While the modernization of the Monrovia City Hall by Monrovia’s Acting City Mayor Mary Broh is being lauded, the diplomatic hall seems to gradually be turning into a popular entertainment center, denoting the name “4 for 5”. “4 for 5” refers to the sale of Guinness (stout) at five United States dollars (US$5) per four bottles.
At the Monrovia City Hall, small beer is reportedly being sold also four bottles per US$5. What remains unclear is whether proceeds generated from sales of these alcoholic beverages will go into the coffers of the City Corporation or to the personal pocket of Madam Broh.
Beverages and other alcoholic drinks are said to have become the order of the day in the premises of the City Hall, as atmosphere there appears unlikely different from Exodus on Gurley Street, Samoa Bar in the Airfield Community and Upper Link on Front Street, among other entertainment centers in and around Monrovia.
Critics say Madam Broh who is admired for revamping the Monrovia City Hall is turning to an entertainment center owner selling beverages at lower rates, not only reducing the prestige of the premises, but also depriving surrounding entertainment centers of effective sale opportunity.
As a result of the reported development, entertainment centers around the Monrovia City Hall are complaining of bad business practices being carried out by the City Mayor, lamenting the huge taxes they pay to government for the beverages they sell without receiving the expected customers.
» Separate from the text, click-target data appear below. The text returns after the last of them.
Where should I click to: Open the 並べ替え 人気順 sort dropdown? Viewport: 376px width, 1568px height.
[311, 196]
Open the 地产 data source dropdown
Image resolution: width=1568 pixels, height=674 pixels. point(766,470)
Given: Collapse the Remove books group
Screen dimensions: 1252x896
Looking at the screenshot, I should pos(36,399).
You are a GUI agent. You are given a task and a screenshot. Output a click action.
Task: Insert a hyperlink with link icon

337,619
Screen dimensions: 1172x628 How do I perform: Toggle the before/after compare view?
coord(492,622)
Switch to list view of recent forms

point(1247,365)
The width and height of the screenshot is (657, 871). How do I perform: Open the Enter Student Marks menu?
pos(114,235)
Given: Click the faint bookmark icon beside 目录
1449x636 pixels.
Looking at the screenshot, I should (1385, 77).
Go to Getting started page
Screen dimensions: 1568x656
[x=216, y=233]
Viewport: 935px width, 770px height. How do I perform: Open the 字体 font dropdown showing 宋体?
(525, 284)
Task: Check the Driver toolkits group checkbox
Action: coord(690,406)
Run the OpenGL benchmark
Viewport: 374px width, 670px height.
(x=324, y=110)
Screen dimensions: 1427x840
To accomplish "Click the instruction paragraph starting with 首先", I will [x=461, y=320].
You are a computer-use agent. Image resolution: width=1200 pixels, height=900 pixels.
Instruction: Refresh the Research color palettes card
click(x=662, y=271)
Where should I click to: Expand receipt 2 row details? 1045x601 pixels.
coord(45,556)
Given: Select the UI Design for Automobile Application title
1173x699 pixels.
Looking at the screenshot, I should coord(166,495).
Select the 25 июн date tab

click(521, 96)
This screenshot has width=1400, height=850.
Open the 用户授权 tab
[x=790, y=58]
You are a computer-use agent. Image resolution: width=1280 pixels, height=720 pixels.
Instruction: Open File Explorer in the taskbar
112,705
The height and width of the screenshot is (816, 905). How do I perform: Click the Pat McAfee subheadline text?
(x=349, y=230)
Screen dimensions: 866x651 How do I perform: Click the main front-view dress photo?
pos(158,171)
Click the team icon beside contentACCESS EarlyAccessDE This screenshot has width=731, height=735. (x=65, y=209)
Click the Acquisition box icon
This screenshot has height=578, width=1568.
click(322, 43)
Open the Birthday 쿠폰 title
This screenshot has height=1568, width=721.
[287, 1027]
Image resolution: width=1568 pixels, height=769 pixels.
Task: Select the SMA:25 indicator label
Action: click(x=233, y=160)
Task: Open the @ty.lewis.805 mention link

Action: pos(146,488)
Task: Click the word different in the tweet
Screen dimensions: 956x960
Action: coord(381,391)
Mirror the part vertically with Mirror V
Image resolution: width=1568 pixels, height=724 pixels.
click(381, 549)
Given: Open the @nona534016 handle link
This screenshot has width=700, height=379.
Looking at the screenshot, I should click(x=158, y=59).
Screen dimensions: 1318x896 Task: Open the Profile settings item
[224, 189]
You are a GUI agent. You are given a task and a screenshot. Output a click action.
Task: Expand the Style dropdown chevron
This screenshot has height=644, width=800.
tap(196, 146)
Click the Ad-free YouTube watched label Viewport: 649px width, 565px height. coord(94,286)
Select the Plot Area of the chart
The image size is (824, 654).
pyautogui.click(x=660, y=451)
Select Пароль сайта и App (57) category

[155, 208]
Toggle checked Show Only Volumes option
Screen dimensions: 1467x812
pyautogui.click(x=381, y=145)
Besides, the aggrieved entertainment centers’ proprietors said they have gathered that the entertainment center opened by Madam Broh has not been registered, in violation of the Liberian Business Law.
“The Monrovia City Corporation, being an entity of government is not paying tax; that is why their drink is being sold at cheaper prices; and most of all, the business is not registered and has no license from the very government, which the city hall is a part,” they indicated. They also noted that government collects taxes from their business centers while Madam Broh runs a business without benefiting the nation.
Meanwhile, authorities at the Liberia Business Registry (LBR) say they are not aware of any business center owned by the Monrovia City Corporation (MCC).
Contacted Wednesday, LBR’s Registrar of Companies, Abu Kamara, termed as illegal and in total violation of the Liberian Business Law, if the MCC was running an entertainment center “because the Registry has no information of MCC’s business registration.”
According to him, all businesses in Liberia are to be registered with names and given licenses by the Liberia Business Registry; something he said the MCC has not done.
Asked as to whether the LBR is aware of any business entity offering entertainment services to the MCC, Mr. Kamara said, “We are not aware of such.”
However, Mr. Kamara told this paper that they were going to make a follow-up, indicating that he does not stop at the City Hall; and as such, has not taken notice of any entertainment center in the premises.
Few months ago, many residents in the vicinity said they thought drinks were being taken there by organizers of occasions and events held at the City Hall, but expressed surprise that it has become a permanent drinking spot, with alcoholically-influenced individuals allegedly clashing before the City Hall.
“During one Sunday night,” a highly placed source at the City Hall hinted, “we did not know where the group of men and women came from, although wearing wedding attires, ended up in a fist fight here.” According to the source, there was a diplomatic meeting in the ball room of the City Hall, and due to fears, the attendants adjoined the meeting prematurely and left the area in rush.